For those of you who don’t know, The Order of the Skull and Bones is a secret society at Yale University.

It’s basically a fraternity of rich dorks with the concomitant hush-hush rumors of dark rituals and political intrigue, which features in a fair few conspiracy theories along with the Freemasons and Illuminati.

Well, one of the hush-hush rumors is that initiates are made to kiss a skull, possibly the skull of the great Apache warrior Geronimo, stolen from his grave in Fort Sill, Oklahoma, by a cadre of rich dorks including Prescott Bush, father and grandfather of a couple of former US presidents, while stationed at the Fort during World War I.

Harlyn Geronimo wants the truth, and has filed suit against Yale, Skull and Bones, President Obama, Defense Secretary Robert Gates and Army Secretary Pete Geren to get it.

It has long been rumored that several of Yale’s “Bonesmen,” including, by one account, Prescott Bush, father of one Bush president and grandfather of the other, robbed Geronimo’s grave and brought back his skull and femurs, and his horse’s bit and saddle horn, to the Tomb.[…]

Harlyn Geronimo’s lawyer is William Ramsey Clark, who served as U.S. attorney general under Lyndon Johnson. Clark brought the action under the Native American Graves Protection and Repatriation Act.

The suit seeks to “free Geronimo, his remains, funerary objects and spirit, from 100 years of imprisonment at Fort Sill, Okla., the Yale University campus in New Haven, and wherever else they may be.”

Harlyn wishes to reinter Geronimo’s remains in his ancestral lands, so he wants Fort Sill as well as Skull and Bones to cough up any remains they might have.

The Apache tribe disagrees. They don’t want Geronimo’s grave disturbed and they don’t think the rich dorks really dug him up at all. There’s no physical evidence of desecration. The rich dorks could have grave-robbed anyone or even just stolen a skull and two femurs from the science lab and pretended they were Geronimo’s.
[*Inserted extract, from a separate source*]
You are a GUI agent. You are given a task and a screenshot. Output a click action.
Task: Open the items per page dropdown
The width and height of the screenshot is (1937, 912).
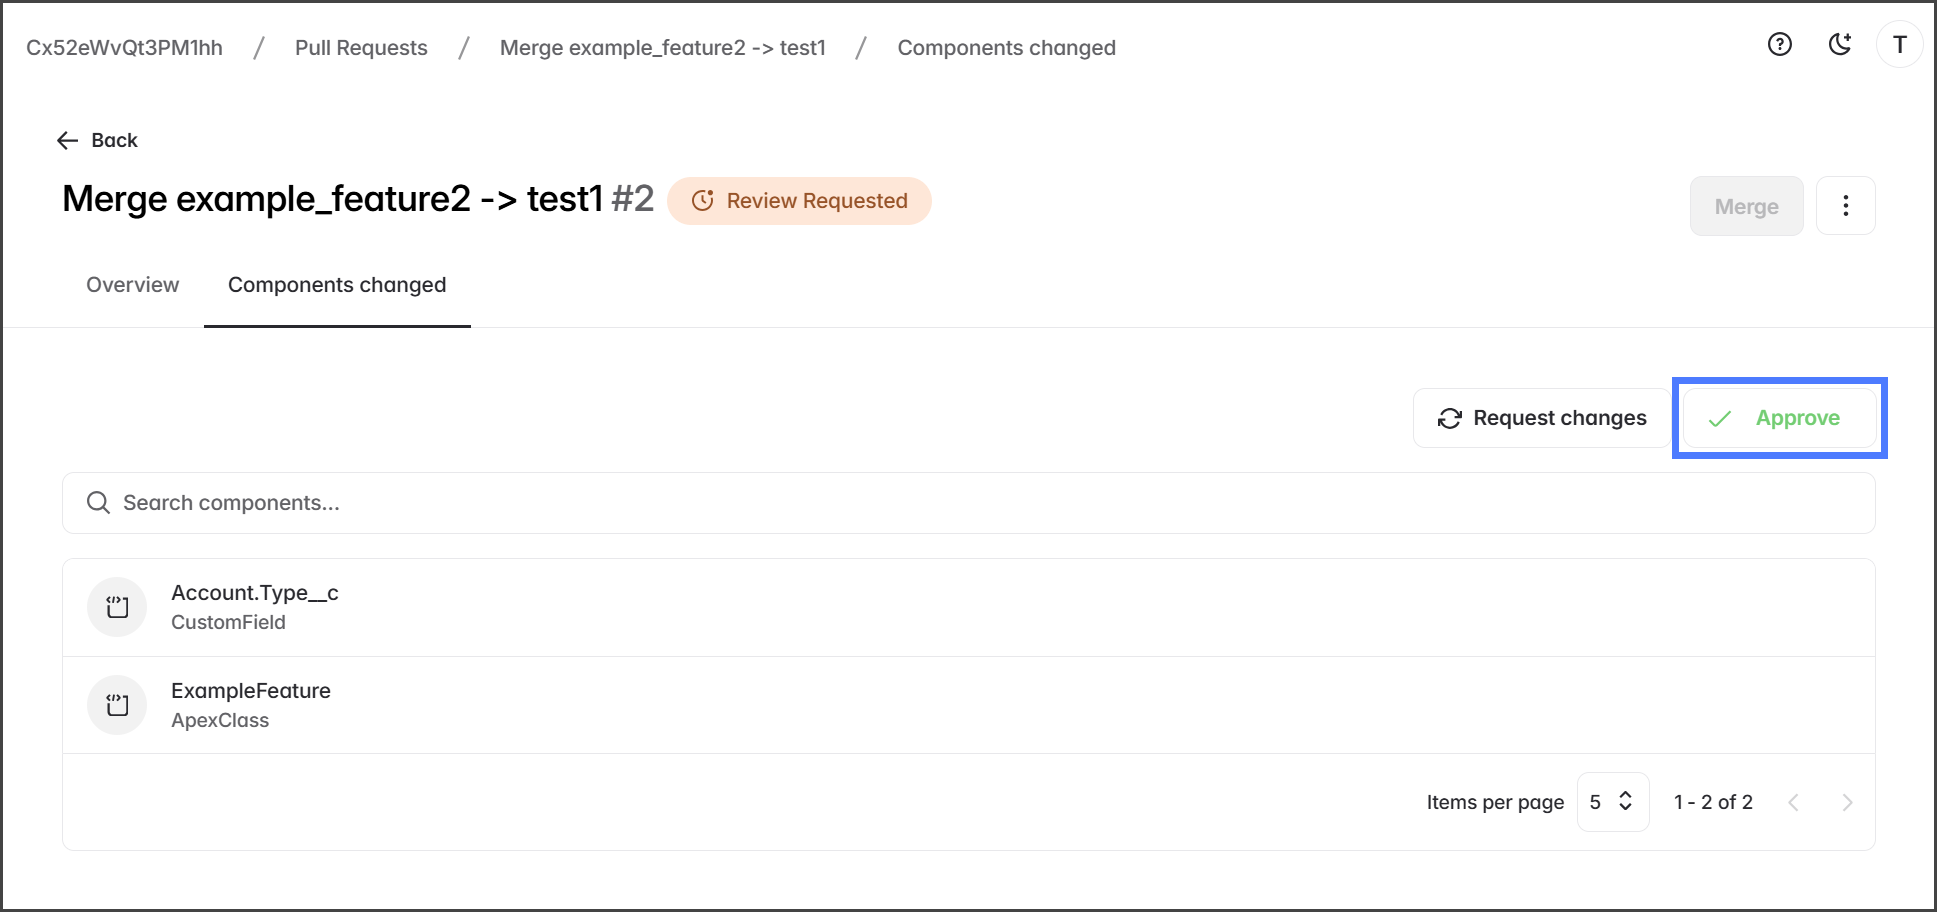(x=1612, y=802)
The only evidence in the case comes from a 1918 letter recently uncovered in the Yale Archives, but it was written by someone who was not at Fort Sill, so although contemporary, it’s still circumstantial.

The letter was written on June 7, 1918, by Winter Mead ’19 to F. Trubee Davison ’18. It announces that the remains dug up at Fort Sill, Oklahoma, by a group that included Charles C. Haffner Jr. ’19 (a new member, or “Knight”), have been deposited in the society’s headquarters (the “Tomb”): “The skull of the worthy Geronimo the Terrible, exhumed from its tomb at Fort Sill by your club & the K — t [Knight] Haffner, is now safe inside the T — [Tomb] together with his well worn femurs[,] bit & saddle horn.”

But at best that indicates that some Bonesmen (yes, that is what they call themselves; like I said, rich dorks) thought the bones were Geronimo’s, not that they are, and let’s face it, the odds of any these guys having been sober at the time are slim to none.